Once touted as “The University of the Americas,” UNM has a mission to reach out to Latin America. Mary Anne Saunders, special assistant to the president on global initiatives, is putting that mission on the map. After establishing an office in Beijing, China, UNM is poised to open an office in Mexico City. The City of Albuquerque and UNM are partnering in a site that will be used for educational and trade purposes.

In a visit to Mexico City last May, Saunders, President Bob Frank and Vice President of Student Affairs Eliseo “Cheo” Torres were encouraged by U.S. embassy officials to develop a larger presence there. 

“The visits confirmed the existence of many opportunities in both trade and education in Mexico,” Saunders said. She is a member of 100,000 Strong in the Americas, an initiative launched by President Obama in 2011 to increase international study in the Western Hemisphere. She also participates in the U.S./Mexican Bilateral Forum on Higher Education, Innovation and Research (FOBESII).

Saunders recalled Vice President Joe Biden’s visit to Mexico in the fall. “He made it clear that establishing educational and trade connections with our southern neighbor is important for both countries and the White House,” she said.

In his speech to the Mexican Ministry of Foreign Affairs, Biden said, “For the first time in all of our lives, looking at the entire Western Hemisphere, it is possible to envision a hemisphere that is middle class, democratic and secure…The rise of the Mexican middle class, more than 40 million, has not only bettered the lives of the Mexican people but it has created incredible opportunities inside of Mexico and outside of Mexico…Our border is the site of more than a billion dollars a day in trade.  But is there any reason why -- is there any one of you businessmen or women in here can't rationally picture 10 years from now that being $2 billion?”

He added, “There are steps where each of us can take to drive growth and innovation on both sides of the border.  We are convinced that innovation flourishes where people can breathe free air as they do in Mexico and America, where they have a court system that's free of corruption and adjudicates disputes fairly, where intellectual property is protected.”

Saunders said that embassy representatives in both Mexico and Washington, D.C. see UNM as a good partner. “And, Mauricio Ibarra Ponce de León [Consul of Mexico in Albuquerque] is a strong supporter,” she said.

UNM officials and others have been exploring ways to increase the enrollment of Mexican students at UNM. UNM recently hosted a group of leaders from a consortium of private universities and institutes in Mexico, AIESPEM. President Bob Frank signed documents with Iztel Carmona, president of AIESPEM.

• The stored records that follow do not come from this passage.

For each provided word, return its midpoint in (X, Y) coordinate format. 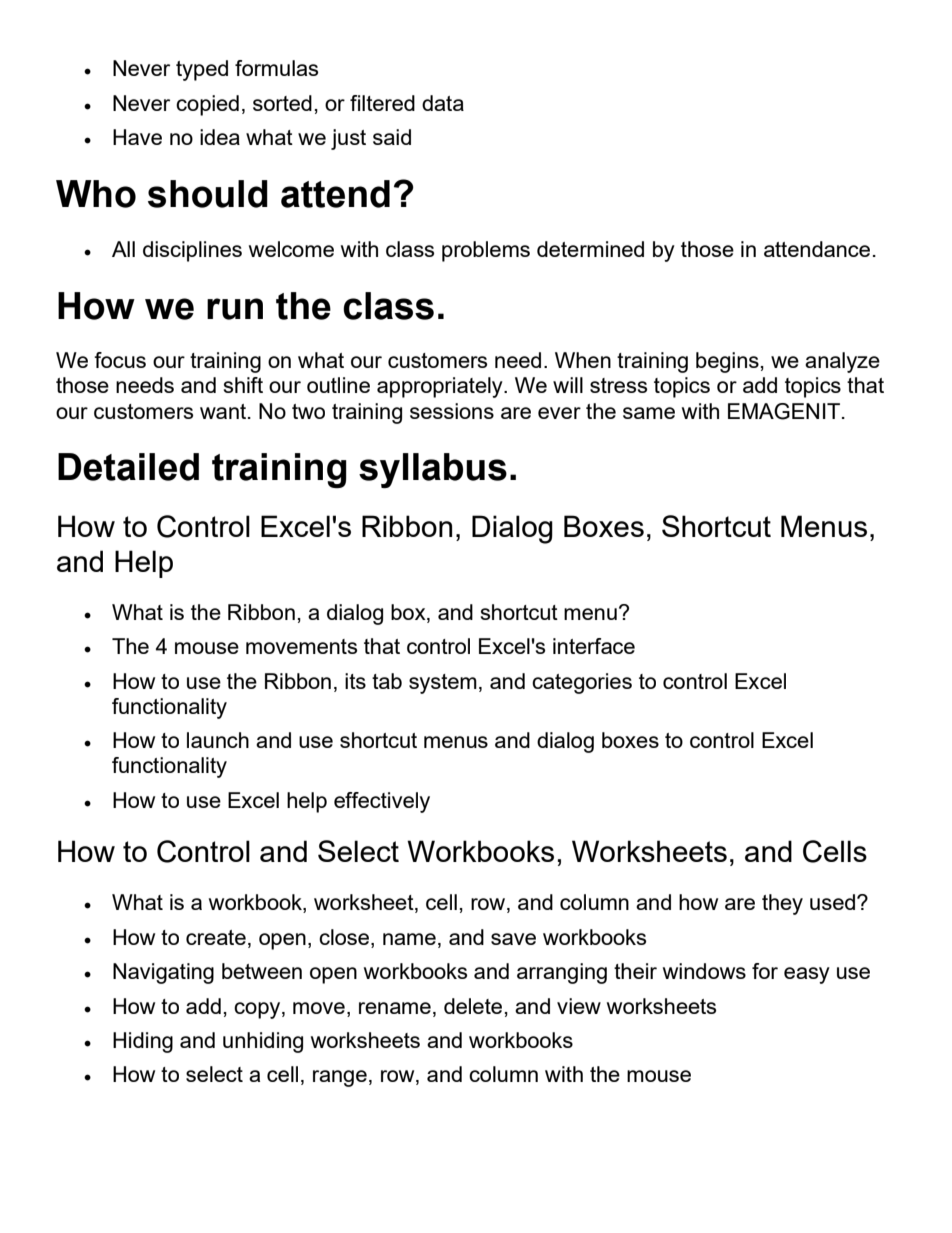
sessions (452, 411)
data (443, 103)
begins (727, 362)
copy (258, 1010)
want (223, 411)
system (443, 684)
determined (590, 249)
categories (582, 683)
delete (473, 1006)
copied (207, 105)
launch (218, 740)
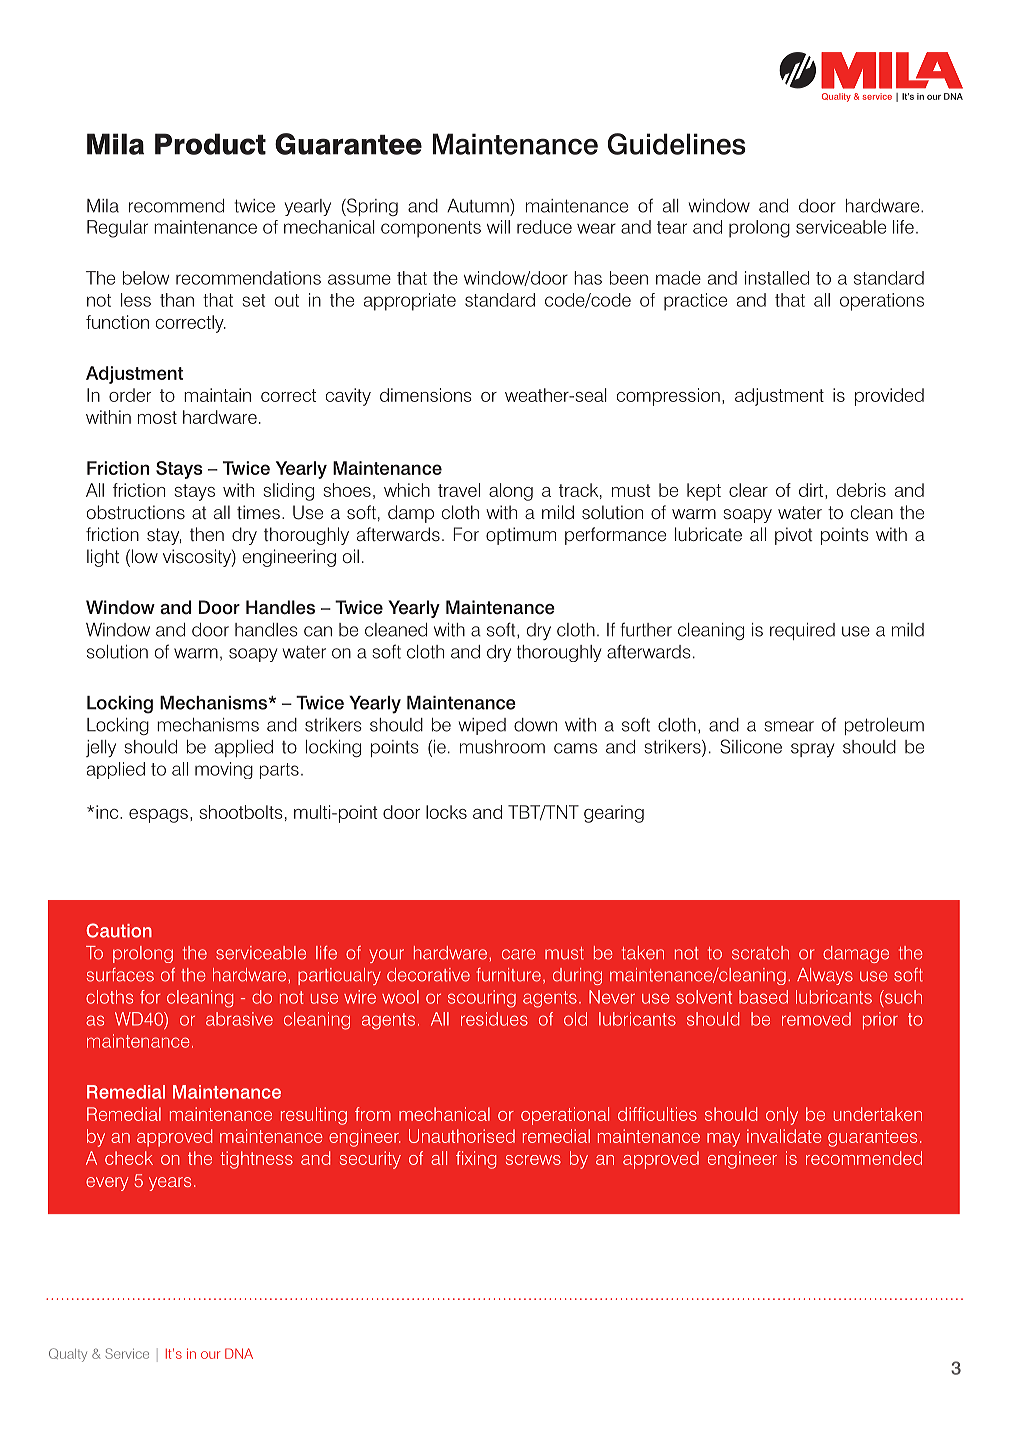 The width and height of the screenshot is (1011, 1430). I want to click on required, so click(802, 631).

He said, “We are excited to expand partnerships by opening an office in Mexico City, developing programs to expand study abroad and exchange programs and increase partnerships with Mexican colleges and universities.” The partnership will allow for discounted tuition for students from Mexican partner institutions, he added.

Saunders, who wants the office open by July 1, is in the process of identifying potential candidates for manager of academia for the Mexico City office. “The office will be used to recruit Mexican students to UNM, and to support sending UNM students to safe places in Mexico to study abroad. We want the office to develop relationships with Mexican universities and with the embassy,” she said.  

“Research opportunities in Mexico should be of interest to faculty, while students with financial restraints will find Mexico an inexpensive yet valuable place to go for study abroad,” she said.

“Establishing a recruitment pipeline takes about 18 months to build,” Saunders said. “We should see a small increase by fall of 2015,” she added.

Mexican institutions have expressed interest in English language instruction, which is a core mission of CELAC, UNM’s Center for English Language and American Culture, a department within the Global Education Office.

Saunders is hopeful that UNM will be submitting grant proposals, due April 1, to 100,000 Strong in the Americas. A proposal, if funded, could provide up to $25,000, and must demonstrate how the institution will “assert leadership to implement the innovations proposed, address on-campus barriers to academic mobility and how it will commit to making concrete changes to expand access to study abroad.” Up to eight awards for the 100K Strong Americas Innovator grants will be issued to higher education institutions in the western hemisphere, according to their website.

“Mexico is a strategic partner. We share a significant border and culture. The time is right to do this,” Saunders said.